RFC Errata
RFC 6716, "Definition of the Opus Audio Codec", September 2012
Note: This RFC has been updated by RFC 8251
Source of RFC: codec (rai)
Errata ID: 4392
Status: Held for Document Update
Type: Technical
Publication Format(s) : TEXT
Reported By: Peter Budny
Date Reported: 2015-06-15
Held for Document Update by: Ben Campbell
Date Held: 2015-06-15
Section 2 says:
The Opus codec scales from 6 kbit/s narrowband mono speech to 510 kbit/s fullband stereo music, with algorithmic delays ranging from 5 ms to 65.2 ms. (further in the same section) To compensate for the different look-ahead required by each layer, the CELT encoder input is delayed by an additional 2.7 ms.
It should say:
The Opus codec scales from 6 kbit/s narrowband mono speech to 510 kbit/s fullband stereo music, with algorithmic delays ranging from 5 ms to 66.5 ms. (further in the same section) To compensate for the different look-ahead required by each layer, the CELT encoder input is delayed by an additional 4 ms.
Notes:
For the latter text, the delays for the CELT and SILK layers must match. SILK has a "5 ms look-ahead for noise shaping estimation", and "1.5 ms delay for sampling rate conversion", totaling 6.5 ms. CELT has a "2.5 ms look-ahead due to the overlapping MDCT windows". Thus, the amount of delay needed to align CELT with SILK is 6.5ms - 2.5ms = 4ms.

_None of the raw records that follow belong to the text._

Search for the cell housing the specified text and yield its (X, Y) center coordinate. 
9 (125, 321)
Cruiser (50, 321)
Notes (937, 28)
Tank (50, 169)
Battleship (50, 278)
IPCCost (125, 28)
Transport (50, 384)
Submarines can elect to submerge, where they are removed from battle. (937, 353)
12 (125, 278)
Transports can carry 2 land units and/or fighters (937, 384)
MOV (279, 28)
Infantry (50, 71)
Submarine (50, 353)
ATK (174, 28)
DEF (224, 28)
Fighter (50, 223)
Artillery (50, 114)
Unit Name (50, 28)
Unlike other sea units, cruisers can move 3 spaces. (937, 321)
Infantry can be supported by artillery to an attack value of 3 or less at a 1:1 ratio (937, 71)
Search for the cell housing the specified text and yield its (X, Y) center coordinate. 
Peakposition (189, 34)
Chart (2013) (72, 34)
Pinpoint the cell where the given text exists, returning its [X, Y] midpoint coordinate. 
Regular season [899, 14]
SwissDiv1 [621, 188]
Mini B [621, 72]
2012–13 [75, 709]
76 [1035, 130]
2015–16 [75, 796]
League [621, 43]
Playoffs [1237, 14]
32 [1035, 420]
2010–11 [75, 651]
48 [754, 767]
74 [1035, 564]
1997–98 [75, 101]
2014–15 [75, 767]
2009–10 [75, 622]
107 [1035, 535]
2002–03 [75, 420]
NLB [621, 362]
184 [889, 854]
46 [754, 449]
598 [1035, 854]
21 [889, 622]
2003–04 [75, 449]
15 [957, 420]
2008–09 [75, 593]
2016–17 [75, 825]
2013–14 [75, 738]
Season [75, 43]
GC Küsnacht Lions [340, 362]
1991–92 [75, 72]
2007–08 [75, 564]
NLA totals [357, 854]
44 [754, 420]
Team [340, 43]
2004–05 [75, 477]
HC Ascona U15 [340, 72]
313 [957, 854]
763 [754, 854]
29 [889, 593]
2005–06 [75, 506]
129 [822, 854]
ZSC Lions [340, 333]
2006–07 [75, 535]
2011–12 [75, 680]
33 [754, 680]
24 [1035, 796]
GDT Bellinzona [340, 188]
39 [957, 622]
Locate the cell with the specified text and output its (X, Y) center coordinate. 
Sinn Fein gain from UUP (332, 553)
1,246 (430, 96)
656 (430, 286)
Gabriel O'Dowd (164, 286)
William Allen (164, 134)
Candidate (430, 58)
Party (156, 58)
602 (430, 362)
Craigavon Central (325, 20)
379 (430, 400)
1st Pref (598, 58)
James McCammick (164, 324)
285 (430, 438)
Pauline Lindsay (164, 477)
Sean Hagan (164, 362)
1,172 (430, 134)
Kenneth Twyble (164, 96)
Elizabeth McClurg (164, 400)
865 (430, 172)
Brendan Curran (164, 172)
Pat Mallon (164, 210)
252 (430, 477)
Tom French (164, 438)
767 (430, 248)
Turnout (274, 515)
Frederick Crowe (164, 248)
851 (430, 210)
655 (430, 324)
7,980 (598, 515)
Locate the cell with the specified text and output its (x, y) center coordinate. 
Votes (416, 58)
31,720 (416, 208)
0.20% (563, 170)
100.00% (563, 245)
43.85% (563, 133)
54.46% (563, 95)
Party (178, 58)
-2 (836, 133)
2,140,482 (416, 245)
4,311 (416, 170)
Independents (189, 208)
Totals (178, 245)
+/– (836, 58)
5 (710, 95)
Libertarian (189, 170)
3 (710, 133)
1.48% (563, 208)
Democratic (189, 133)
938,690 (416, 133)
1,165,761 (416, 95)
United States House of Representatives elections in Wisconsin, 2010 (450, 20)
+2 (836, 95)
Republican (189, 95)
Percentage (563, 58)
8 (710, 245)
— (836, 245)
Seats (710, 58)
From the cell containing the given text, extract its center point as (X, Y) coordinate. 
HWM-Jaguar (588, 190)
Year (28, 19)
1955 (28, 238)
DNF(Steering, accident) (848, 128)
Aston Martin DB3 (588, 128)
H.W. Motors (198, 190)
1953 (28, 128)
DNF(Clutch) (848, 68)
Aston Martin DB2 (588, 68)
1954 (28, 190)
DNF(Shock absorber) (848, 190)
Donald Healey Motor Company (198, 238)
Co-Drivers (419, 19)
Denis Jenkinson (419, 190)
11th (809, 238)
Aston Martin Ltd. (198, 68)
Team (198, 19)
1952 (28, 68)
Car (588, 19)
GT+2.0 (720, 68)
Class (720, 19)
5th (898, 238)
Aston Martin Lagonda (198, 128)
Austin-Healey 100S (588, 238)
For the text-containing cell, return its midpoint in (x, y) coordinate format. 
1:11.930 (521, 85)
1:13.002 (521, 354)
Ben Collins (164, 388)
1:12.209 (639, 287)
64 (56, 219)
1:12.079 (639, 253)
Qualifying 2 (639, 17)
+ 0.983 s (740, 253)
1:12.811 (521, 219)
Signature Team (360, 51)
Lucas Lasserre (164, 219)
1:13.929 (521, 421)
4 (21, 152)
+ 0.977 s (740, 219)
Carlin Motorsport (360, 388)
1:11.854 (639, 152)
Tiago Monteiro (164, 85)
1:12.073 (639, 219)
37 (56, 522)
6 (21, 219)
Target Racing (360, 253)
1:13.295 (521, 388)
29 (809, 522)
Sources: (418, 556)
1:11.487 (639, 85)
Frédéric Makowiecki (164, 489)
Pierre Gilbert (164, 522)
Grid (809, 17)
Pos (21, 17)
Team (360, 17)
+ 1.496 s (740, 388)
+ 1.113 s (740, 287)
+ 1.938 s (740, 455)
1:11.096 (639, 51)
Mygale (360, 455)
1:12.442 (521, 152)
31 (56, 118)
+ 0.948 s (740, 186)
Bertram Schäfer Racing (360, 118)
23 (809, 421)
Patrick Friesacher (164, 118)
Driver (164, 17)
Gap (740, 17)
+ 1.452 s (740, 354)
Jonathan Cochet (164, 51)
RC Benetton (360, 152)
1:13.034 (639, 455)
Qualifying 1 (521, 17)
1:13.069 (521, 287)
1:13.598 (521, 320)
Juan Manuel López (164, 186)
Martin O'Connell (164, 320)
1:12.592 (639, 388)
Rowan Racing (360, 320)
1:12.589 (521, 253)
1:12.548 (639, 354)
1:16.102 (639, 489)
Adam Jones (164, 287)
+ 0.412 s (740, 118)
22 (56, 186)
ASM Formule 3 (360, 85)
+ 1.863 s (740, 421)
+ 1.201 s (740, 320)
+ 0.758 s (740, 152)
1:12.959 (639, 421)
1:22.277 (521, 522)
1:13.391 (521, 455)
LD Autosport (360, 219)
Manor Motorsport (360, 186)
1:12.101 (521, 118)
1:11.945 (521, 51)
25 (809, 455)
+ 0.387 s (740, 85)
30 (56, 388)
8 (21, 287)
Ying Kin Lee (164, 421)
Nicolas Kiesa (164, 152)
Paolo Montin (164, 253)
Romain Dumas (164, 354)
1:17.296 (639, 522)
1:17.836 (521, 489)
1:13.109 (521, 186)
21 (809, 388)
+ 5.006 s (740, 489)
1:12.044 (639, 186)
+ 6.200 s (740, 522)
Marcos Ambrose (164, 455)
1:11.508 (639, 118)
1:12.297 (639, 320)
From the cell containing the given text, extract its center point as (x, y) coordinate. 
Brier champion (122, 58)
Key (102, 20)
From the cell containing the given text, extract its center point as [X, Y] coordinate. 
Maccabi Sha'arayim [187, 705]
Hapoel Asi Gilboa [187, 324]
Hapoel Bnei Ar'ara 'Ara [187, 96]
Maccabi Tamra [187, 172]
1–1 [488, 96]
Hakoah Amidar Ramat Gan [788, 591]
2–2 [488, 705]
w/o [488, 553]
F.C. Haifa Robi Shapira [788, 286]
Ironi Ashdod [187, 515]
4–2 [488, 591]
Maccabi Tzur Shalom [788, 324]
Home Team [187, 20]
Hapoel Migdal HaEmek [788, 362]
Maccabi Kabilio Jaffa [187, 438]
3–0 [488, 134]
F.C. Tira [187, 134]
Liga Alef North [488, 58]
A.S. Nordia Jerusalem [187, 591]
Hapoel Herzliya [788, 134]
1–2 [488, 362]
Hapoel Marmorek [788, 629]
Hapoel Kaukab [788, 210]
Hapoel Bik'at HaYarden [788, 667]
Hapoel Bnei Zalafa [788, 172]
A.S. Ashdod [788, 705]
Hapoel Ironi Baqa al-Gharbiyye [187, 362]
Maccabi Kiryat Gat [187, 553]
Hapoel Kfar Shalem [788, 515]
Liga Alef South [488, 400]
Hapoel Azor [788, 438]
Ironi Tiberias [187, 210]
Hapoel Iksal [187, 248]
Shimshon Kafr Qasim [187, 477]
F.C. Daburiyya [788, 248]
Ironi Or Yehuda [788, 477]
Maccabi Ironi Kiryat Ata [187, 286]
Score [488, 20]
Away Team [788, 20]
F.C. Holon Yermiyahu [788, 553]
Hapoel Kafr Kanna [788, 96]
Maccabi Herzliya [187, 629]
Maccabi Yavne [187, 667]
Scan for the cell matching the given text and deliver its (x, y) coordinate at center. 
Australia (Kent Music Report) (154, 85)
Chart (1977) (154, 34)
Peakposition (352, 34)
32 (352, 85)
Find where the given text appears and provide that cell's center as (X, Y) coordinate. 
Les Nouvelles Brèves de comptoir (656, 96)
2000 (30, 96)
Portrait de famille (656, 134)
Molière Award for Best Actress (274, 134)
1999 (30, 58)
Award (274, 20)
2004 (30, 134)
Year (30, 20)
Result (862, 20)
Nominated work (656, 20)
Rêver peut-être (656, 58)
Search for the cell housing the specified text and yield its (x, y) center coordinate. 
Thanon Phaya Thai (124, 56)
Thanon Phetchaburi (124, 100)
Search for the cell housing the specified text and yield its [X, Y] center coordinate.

The text at the beginning of the section must reflect this as well. The "algorithmic delays" reported apparently include framing (minimum frame size 2.5ms + look-ahead delay in CELT-only mode 2.5ms = 5ms). In that case, the maximum delay is the maximum frame size (60ms) + the maximum delay for look-ahead and resampling (6.5ms) = 66.5ms.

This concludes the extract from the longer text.